◆ **Activity**: The entries below must be transcribed exactly. Leave nothing out.

### Given information ###

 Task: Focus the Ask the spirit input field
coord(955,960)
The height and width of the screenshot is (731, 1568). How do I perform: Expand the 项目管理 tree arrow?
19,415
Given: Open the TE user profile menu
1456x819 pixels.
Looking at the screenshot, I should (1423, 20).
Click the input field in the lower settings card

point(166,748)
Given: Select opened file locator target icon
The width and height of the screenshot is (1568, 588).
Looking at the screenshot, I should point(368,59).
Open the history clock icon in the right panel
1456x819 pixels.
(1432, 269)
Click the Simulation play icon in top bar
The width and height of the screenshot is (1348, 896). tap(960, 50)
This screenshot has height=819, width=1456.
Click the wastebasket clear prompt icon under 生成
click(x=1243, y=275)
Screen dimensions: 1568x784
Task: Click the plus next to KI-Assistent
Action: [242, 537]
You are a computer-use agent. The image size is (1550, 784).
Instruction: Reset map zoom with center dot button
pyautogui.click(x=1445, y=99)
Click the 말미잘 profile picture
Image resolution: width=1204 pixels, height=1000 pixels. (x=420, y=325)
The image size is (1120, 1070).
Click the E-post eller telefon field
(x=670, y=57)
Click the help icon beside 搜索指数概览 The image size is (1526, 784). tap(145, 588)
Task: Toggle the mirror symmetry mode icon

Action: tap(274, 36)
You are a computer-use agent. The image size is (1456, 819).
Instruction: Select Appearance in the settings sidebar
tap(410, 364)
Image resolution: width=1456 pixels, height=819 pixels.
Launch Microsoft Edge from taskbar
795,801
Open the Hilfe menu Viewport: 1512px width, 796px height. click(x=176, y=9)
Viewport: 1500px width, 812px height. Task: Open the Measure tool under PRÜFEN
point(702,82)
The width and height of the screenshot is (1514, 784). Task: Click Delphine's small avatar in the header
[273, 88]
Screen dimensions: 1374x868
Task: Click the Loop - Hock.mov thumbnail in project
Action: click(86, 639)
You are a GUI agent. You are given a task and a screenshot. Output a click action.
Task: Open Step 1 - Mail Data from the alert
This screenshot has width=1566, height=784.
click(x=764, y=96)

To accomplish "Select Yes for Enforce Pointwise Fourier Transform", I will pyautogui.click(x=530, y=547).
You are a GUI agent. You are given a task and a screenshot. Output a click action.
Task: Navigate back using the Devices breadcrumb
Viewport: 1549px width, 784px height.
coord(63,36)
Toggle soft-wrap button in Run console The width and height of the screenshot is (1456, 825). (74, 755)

###

◆ **Response box**:
 Task: Focus the Ask the spirit input field
coord(955,960)
The height and width of the screenshot is (731, 1568). How do I perform: Expand the 项目管理 tree arrow?
19,415
Given: Open the TE user profile menu
1456x819 pixels.
Looking at the screenshot, I should (1423, 20).
Click the input field in the lower settings card

point(166,748)
Given: Select opened file locator target icon
The width and height of the screenshot is (1568, 588).
Looking at the screenshot, I should point(368,59).
Open the history clock icon in the right panel
1456x819 pixels.
(1432, 269)
Click the Simulation play icon in top bar
The width and height of the screenshot is (1348, 896). tap(960, 50)
This screenshot has height=819, width=1456.
Click the wastebasket clear prompt icon under 生成
click(x=1243, y=275)
Screen dimensions: 1568x784
Task: Click the plus next to KI-Assistent
Action: [242, 537]
You are a computer-use agent. The image size is (1550, 784).
Instruction: Reset map zoom with center dot button
pyautogui.click(x=1445, y=99)
Click the 말미잘 profile picture
Image resolution: width=1204 pixels, height=1000 pixels. (x=420, y=325)
The image size is (1120, 1070).
Click the E-post eller telefon field
(x=670, y=57)
Click the help icon beside 搜索指数概览 The image size is (1526, 784). tap(145, 588)
Task: Toggle the mirror symmetry mode icon

Action: tap(274, 36)
You are a computer-use agent. The image size is (1456, 819).
Instruction: Select Appearance in the settings sidebar
tap(410, 364)
Image resolution: width=1456 pixels, height=819 pixels.
Launch Microsoft Edge from taskbar
795,801
Open the Hilfe menu Viewport: 1512px width, 796px height. click(x=176, y=9)
Viewport: 1500px width, 812px height. Task: Open the Measure tool under PRÜFEN
point(702,82)
The width and height of the screenshot is (1514, 784). Task: Click Delphine's small avatar in the header
[273, 88]
Screen dimensions: 1374x868
Task: Click the Loop - Hock.mov thumbnail in project
Action: click(86, 639)
You are a GUI agent. You are given a task and a screenshot. Output a click action.
Task: Open Step 1 - Mail Data from the alert
This screenshot has width=1566, height=784.
click(x=764, y=96)

To accomplish "Select Yes for Enforce Pointwise Fourier Transform", I will pyautogui.click(x=530, y=547).
You are a GUI agent. You are given a task and a screenshot. Output a click action.
Task: Navigate back using the Devices breadcrumb
Viewport: 1549px width, 784px height.
coord(63,36)
Toggle soft-wrap button in Run console The width and height of the screenshot is (1456, 825). (74, 755)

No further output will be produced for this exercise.